══ Records to process

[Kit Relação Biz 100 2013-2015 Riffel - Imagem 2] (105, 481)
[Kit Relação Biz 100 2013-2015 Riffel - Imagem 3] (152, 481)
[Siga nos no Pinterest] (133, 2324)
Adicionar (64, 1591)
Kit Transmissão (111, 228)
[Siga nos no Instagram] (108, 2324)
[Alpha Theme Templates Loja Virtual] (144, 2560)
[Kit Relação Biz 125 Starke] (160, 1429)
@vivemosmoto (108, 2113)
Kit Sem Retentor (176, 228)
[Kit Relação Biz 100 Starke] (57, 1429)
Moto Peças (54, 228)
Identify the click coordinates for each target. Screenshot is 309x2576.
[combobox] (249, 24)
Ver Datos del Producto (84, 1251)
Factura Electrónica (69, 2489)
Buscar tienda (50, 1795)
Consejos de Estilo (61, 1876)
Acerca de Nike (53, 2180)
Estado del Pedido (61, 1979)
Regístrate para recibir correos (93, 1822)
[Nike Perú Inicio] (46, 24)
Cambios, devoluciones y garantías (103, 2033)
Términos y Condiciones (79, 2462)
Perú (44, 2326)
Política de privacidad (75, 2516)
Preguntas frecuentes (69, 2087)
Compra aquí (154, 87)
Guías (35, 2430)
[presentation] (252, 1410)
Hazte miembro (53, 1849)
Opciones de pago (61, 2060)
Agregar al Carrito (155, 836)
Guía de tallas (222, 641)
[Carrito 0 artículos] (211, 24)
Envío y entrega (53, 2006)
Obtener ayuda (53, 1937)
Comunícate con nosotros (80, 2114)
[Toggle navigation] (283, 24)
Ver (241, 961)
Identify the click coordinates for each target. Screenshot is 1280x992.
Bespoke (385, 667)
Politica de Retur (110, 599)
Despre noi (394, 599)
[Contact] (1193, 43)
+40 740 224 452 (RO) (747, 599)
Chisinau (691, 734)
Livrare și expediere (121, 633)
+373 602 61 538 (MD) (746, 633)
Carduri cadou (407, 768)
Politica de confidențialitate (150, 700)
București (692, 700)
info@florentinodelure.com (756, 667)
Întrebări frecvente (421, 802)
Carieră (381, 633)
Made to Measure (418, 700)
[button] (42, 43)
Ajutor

════

# Work required
The range runs from the line above containing "[combobox] (249, 24)" to the line containing "Cambios, devoluciones y garantías (103, 2033)", inclusive. Restate those lines word for word and no others.

# Task output
[combobox] (249, 24)
Ver Datos del Producto (84, 1251)
Factura Electrónica (69, 2489)
Buscar tienda (50, 1795)
Consejos de Estilo (61, 1876)
Acerca de Nike (53, 2180)
Estado del Pedido (61, 1979)
Regístrate para recibir correos (93, 1822)
[Nike Perú Inicio] (46, 24)
Cambios, devoluciones y garantías (103, 2033)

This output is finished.